§ **Problem to work on**
Write out exactly the lines from the one containing "This screenshot has height=420, width=483." through the last line of the records below, including both.

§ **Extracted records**
++++++

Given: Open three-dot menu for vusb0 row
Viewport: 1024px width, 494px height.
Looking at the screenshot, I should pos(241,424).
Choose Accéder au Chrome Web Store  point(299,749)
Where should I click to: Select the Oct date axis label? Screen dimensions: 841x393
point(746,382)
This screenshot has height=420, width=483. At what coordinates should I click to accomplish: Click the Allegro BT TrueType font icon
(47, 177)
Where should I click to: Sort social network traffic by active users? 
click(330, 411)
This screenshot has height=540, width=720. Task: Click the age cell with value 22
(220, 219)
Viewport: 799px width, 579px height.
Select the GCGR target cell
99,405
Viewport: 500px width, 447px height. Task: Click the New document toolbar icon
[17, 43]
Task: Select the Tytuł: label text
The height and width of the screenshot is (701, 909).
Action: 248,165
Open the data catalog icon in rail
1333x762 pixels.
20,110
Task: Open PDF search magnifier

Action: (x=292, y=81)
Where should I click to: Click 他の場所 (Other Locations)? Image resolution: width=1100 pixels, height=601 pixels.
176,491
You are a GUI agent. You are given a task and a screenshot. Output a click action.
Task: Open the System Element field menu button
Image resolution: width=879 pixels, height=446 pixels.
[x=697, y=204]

++++++

§ **Your solution**
This screenshot has height=420, width=483. At what coordinates should I click to accomplish: Click the Allegro BT TrueType font icon
(47, 177)
Where should I click to: Sort social network traffic by active users? 
click(330, 411)
This screenshot has height=540, width=720. Task: Click the age cell with value 22
(220, 219)
Viewport: 799px width, 579px height.
Select the GCGR target cell
99,405
Viewport: 500px width, 447px height. Task: Click the New document toolbar icon
[17, 43]
Task: Select the Tytuł: label text
The height and width of the screenshot is (701, 909).
Action: 248,165
Open the data catalog icon in rail
1333x762 pixels.
20,110
Task: Open PDF search magnifier

Action: (x=292, y=81)
Where should I click to: Click 他の場所 (Other Locations)? Image resolution: width=1100 pixels, height=601 pixels.
176,491
You are a GUI agent. You are given a task and a screenshot. Output a click action.
Task: Open the System Element field menu button
Image resolution: width=879 pixels, height=446 pixels.
[x=697, y=204]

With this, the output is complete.